[Your assignment]
Write out every line below that includes the word "will".

[Data records]

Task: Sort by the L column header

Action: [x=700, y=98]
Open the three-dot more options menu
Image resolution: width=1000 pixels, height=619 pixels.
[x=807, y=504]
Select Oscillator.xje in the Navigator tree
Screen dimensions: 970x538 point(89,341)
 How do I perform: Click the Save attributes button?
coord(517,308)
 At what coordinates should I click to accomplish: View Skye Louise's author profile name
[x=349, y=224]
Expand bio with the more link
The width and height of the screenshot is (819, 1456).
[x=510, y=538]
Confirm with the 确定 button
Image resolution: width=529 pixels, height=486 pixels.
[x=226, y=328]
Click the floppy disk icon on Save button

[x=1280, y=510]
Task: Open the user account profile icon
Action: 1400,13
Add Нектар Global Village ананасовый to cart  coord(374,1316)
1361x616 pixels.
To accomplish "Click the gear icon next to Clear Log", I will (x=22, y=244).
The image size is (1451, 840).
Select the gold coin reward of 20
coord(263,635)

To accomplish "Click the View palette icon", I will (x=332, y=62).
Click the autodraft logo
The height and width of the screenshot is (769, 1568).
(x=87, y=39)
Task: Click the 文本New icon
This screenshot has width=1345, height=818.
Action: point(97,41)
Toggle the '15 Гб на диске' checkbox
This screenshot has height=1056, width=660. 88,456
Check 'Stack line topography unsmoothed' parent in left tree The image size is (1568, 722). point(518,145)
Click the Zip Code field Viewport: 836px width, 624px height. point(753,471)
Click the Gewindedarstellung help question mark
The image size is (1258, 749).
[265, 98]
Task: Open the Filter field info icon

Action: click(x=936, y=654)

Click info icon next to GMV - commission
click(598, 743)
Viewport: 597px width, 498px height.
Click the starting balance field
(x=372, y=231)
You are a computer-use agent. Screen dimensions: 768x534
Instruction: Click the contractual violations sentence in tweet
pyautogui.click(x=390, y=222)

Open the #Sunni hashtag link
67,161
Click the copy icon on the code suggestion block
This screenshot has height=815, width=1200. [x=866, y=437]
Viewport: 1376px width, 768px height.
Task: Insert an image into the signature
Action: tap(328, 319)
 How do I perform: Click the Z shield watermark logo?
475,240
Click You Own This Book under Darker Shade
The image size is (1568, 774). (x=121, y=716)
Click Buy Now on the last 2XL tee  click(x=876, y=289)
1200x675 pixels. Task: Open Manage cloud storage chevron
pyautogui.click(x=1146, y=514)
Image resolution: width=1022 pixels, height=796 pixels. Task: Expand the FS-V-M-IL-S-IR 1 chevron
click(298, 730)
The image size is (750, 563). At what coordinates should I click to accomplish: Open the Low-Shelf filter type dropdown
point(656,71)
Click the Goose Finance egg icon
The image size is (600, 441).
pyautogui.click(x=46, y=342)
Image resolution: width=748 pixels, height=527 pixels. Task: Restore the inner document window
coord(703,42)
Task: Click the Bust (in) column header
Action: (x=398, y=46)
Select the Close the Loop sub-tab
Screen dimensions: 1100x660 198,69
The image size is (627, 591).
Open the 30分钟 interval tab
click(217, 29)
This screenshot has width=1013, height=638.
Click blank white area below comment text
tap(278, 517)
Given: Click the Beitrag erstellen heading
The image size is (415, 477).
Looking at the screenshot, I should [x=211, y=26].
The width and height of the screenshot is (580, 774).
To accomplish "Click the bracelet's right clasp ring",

[/Data records]

[Written response]
To accomplish "Click the gear icon next to Clear Log", I will (x=22, y=244).
To accomplish "Click the View palette icon", I will (x=332, y=62).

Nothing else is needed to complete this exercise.